_DIRECTIONS_
The listing below holds a line with "Where should I click to: Click the Search" and a line with "This screenshot has height=783, width=1080.". Reproduce those two lines exactly, plus everything between them.

_STORED DATA_

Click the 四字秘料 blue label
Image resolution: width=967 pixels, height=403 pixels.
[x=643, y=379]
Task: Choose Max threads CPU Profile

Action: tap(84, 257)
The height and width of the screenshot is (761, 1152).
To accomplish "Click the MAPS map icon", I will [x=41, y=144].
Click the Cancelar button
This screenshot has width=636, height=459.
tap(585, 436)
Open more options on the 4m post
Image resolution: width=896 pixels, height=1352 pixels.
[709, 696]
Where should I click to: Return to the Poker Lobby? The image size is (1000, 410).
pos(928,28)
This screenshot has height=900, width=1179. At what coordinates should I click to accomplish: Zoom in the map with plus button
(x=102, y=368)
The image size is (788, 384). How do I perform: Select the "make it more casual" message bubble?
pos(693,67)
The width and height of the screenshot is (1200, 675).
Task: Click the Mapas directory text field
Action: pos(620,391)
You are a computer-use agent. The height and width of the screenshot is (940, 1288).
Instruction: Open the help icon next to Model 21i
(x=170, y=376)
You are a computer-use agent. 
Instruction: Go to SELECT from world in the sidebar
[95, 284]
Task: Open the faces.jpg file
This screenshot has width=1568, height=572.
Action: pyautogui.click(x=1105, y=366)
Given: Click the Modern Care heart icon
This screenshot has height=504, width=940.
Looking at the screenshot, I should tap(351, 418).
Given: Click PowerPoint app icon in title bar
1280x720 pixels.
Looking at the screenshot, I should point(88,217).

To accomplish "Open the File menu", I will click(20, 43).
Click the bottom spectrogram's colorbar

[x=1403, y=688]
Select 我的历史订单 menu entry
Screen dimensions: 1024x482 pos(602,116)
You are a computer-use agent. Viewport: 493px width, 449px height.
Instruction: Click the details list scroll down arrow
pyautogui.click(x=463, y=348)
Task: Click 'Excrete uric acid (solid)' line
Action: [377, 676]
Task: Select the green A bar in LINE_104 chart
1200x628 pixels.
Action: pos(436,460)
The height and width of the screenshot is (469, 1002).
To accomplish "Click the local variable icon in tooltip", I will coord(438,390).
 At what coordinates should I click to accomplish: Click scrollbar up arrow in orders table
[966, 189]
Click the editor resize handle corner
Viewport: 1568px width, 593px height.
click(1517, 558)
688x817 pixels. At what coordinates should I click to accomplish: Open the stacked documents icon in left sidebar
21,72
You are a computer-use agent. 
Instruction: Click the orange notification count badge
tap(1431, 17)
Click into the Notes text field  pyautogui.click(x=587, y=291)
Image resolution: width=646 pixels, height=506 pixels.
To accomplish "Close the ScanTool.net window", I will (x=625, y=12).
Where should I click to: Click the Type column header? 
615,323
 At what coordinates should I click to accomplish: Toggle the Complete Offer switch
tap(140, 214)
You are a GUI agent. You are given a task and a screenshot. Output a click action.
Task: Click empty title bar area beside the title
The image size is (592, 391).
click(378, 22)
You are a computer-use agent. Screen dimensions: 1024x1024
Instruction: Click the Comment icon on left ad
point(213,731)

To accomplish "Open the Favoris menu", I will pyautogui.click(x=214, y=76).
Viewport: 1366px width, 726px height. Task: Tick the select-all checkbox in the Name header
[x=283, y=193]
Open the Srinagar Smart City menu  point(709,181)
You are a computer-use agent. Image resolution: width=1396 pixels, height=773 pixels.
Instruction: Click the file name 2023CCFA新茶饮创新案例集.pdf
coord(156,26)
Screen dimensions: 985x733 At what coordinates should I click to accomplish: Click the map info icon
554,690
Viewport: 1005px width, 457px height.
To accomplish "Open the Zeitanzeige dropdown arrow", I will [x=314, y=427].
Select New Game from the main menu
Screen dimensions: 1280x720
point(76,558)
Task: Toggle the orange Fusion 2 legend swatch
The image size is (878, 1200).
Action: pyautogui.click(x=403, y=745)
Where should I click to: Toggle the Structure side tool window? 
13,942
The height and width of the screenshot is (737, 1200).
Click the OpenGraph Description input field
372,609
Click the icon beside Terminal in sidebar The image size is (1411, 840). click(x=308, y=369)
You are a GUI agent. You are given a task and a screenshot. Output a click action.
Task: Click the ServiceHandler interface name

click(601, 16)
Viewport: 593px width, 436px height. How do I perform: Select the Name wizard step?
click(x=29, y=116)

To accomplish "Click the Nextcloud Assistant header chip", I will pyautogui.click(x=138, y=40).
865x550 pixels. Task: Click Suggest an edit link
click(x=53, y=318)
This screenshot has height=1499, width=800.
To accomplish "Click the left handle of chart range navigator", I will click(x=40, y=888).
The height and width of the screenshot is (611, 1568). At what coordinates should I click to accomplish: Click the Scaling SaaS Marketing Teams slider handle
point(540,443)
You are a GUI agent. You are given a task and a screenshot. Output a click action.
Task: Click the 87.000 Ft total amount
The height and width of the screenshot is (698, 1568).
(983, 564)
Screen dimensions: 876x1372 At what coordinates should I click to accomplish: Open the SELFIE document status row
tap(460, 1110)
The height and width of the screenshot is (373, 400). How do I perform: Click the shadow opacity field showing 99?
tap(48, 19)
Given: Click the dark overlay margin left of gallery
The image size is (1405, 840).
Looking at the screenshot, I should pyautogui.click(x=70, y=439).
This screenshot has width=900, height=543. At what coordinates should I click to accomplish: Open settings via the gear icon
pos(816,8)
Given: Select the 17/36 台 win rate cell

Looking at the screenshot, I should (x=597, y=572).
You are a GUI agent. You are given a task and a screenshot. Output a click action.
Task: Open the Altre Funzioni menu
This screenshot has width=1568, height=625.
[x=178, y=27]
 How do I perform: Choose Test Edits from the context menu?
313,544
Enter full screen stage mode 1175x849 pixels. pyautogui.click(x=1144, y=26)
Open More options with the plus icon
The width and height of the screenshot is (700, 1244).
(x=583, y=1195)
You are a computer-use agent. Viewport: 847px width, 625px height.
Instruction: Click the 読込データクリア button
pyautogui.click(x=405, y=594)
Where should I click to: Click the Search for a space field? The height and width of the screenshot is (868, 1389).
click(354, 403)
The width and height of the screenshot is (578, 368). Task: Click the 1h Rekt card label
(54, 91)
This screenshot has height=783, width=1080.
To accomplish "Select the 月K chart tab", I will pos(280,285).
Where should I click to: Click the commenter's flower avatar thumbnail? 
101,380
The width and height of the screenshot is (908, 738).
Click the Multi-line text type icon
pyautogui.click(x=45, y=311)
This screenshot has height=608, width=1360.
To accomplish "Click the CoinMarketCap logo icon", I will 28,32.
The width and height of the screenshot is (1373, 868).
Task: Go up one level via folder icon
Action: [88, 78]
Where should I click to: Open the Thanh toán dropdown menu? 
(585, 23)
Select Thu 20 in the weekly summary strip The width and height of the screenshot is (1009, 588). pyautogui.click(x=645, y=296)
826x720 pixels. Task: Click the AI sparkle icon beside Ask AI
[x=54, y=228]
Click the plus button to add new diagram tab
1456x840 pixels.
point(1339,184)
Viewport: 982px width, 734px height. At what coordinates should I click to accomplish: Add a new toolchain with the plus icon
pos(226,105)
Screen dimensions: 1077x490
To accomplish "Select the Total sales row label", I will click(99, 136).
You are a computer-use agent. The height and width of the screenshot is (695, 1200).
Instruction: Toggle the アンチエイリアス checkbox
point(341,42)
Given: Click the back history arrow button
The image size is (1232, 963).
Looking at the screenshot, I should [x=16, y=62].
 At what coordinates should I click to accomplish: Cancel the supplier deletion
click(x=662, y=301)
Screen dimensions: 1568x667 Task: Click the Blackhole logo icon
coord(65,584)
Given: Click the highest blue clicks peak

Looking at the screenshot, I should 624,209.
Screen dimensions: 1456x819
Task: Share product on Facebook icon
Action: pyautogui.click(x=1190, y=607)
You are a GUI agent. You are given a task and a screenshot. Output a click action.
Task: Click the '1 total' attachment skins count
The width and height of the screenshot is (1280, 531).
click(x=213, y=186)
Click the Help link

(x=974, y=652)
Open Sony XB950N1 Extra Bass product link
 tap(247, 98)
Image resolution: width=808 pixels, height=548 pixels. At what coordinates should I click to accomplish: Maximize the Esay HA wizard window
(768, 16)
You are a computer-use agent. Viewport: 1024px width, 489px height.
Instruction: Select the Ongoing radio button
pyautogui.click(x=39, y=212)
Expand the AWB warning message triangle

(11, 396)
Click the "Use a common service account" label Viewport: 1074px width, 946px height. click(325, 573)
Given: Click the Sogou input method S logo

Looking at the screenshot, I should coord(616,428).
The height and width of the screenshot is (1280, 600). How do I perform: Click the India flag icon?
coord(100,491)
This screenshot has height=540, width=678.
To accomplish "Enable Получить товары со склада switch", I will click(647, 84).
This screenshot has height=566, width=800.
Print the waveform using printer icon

_ANSWER AREA_
Where should I click to: Click the Search for a space field? The height and width of the screenshot is (868, 1389).
click(354, 403)
The width and height of the screenshot is (578, 368). Task: Click the 1h Rekt card label
(54, 91)
This screenshot has height=783, width=1080.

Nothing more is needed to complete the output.